Mixed dataset length = 6728
(28, 28, 1)

If filtering inputs to the mixture, use IterDataset.mix.

source1 = tfds.data_source(name="pneumonia_mnist", split="train")
source2 = tfds.data_source(name="mnist", split="train")
ds1 = (
    grain.MapDataset.source(source1)
    .filter(lambda features: int(features["label"]) == 1)
    .to_iter_dataset()
)
ds2 = (
    grain.MapDataset.source(source2)
    .filter(lambda features: int(features["label"]) > 4)
    .to_iter_dataset()
)

ds = grain.IterDataset.mix([ds1, ds2], weights=[0.7, 0.3]).map(
    lambda features: features["image"]
)
pprint(np.shape(next(iter(ds))))

(28, 28, 1)

Multi-epoch training#

Mixed dataset length is determined by a combination of the length of the shortest input dataset and mixing weights. This means that once the shortest component is exhausted the new epoch will begin and the remainder of other datasets is going to be discarded. This can be avoided by repeating inputs to the mixture.

source1 = tfds.data_source(name="pneumonia_mnist", split="train")
source2 = tfds.data_source(name="mnist", split="train")
ds1 = grain.MapDataset.source(source1).repeat()
ds2 = grain.MapDataset.source(source2).repeat()
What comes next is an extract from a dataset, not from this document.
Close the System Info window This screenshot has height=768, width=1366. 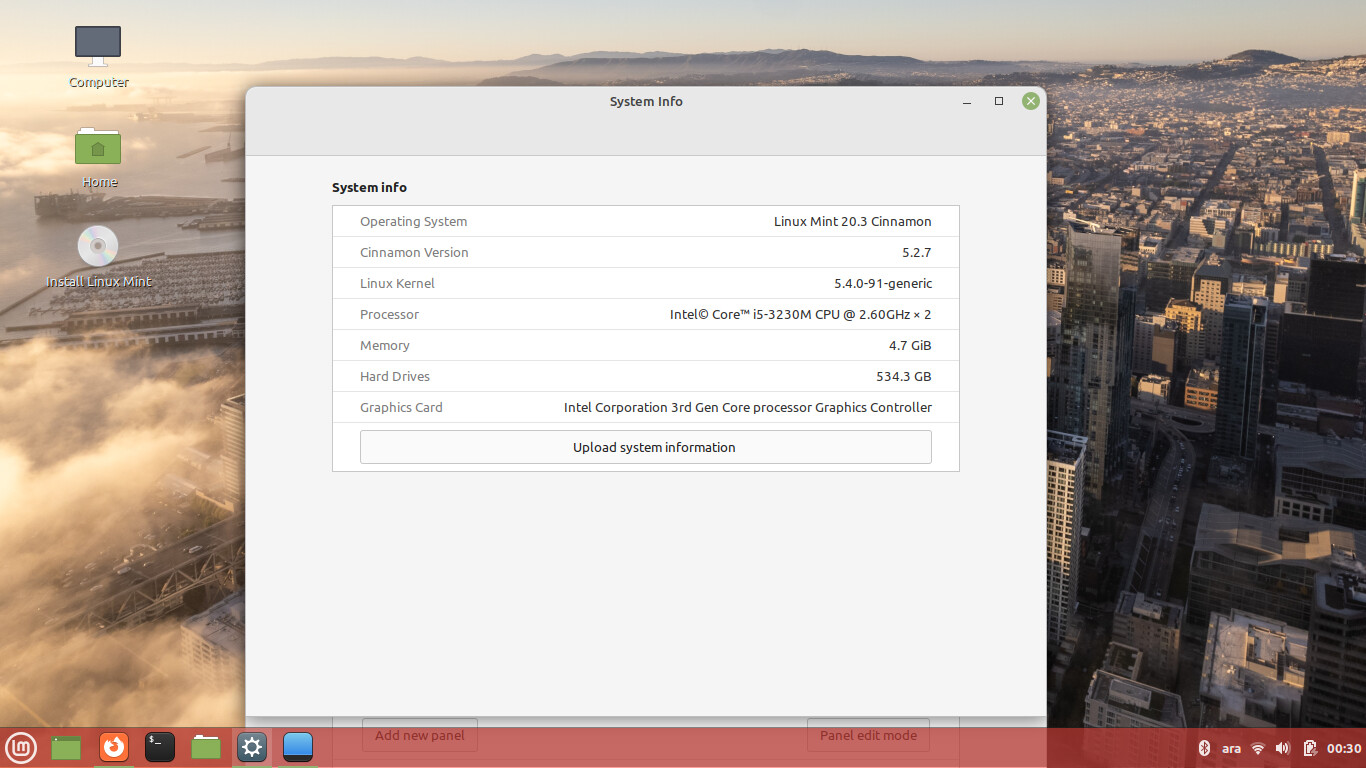1031,101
ds = grain.MapDataset.mix([ds1, ds2], weights=[1, 2])
print(f"Mixed dataset length = {len(ds1)}")  # sys.maxsize
print(f"Mixed dataset length = {len(ds2)}")  # sys.maxsize
# Ds1 and ds2 are repeated to fill out the sys.maxsize with respect to weights.
print(f"Mixed dataset length = {len(ds)}")  # sys.maxsize

Mixed dataset length = 9223372036854775807
Mixed dataset length = 9223372036854775807
Mixed dataset length = 9223372036854775807

Shuffling#

If you need to globally shuffle the mixed data prefer shuffling individual Datasets before mixing. This will ensure that the actual weights of the mixed Datasets are stable and as close as possible to the provided weights.

Additionally, make sure to provide different seeds to different mixture components. This way there’s no chance of introducing a seed dependency between the components if the random transformations overlap.

source1 = tfds.data_source(name="pneumonia_mnist", split="train")
source2 = tfds.data_source(name="mnist", split="train")
ds1 = grain.MapDataset.source(source1).seed(42).shuffle().repeat()
ds2 = grain.MapDataset.source(source2).seed(43).shuffle().repeat()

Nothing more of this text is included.